Cloak: Zero-Shot Cross-Embodiment Manipulation by Masking the End-Effector from the VLA

2026-06-22Robotics

Robotics
AI summary

The authors developed Cloak, a method that helps a robot see and understand tasks without being confused by its own hand in the camera view. By hiding the robot’s hand in the camera image during training, the model can learn to work regardless of the type of robot hand it uses. They tested this on a model trained with one type of robot gripper and showed it works on different robot hands without extra data. This approach means the robot’s visual training can be reused even if the robot hardware changes.
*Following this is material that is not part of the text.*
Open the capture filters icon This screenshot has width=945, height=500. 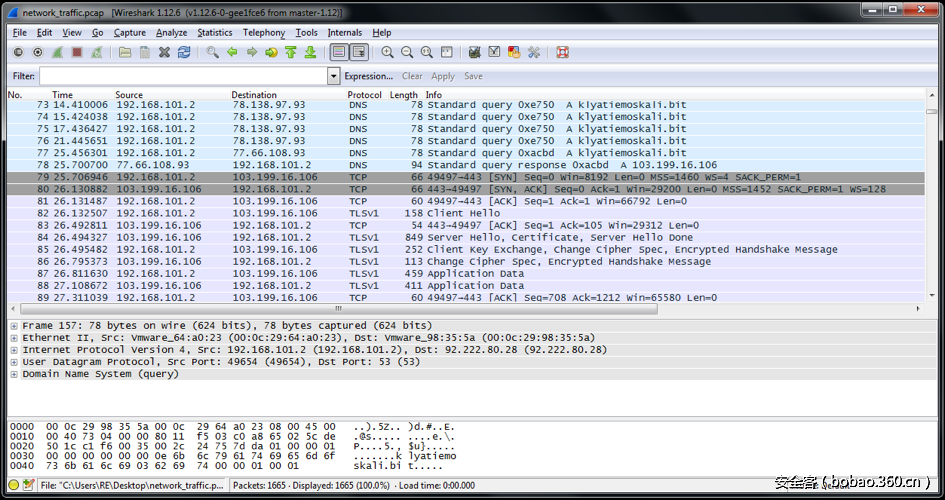[474, 52]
Vision-Language-Action modelzero-shot transferend-effectorwrist cameramaskingrobot embodimentsimulationparallel-jaw grippercross-embodiment transfer
Authors
Michael Piseno, Guy Tevet, C. Karen Liu
Abstract
We present Cloak, a training recipe that endows a Vision-Language-Action (VLA) model with zero-shot cross-embodiment transfer by cloaking the end-effector from its own wrist camera. The end-effector occupies a large and consistent region of the wrist view and masking it allows for embodiment-agnostic visual reasoning. Cloak renders a mask in simulation from the robot's known geometry, accurately and in real time, with no segmentation or generative models. During training, we augment the mask so the model generalizes to embodiments unseen at training time. We demonstrate the recipe with Cloak-VLA, a VLA trained with Cloak on a single parallel-jaw gripper dataset. No data of new embodiments is ever collected. Cloak-VLA transfers zero-shot to various unseen embodiments, including another gripper, another arm, and a five-fingered hand, while preserving the source embodiment's performance. By decoupling the wrist view from its own embodiment, Cloak allows data to outlive the hardware it was collected on.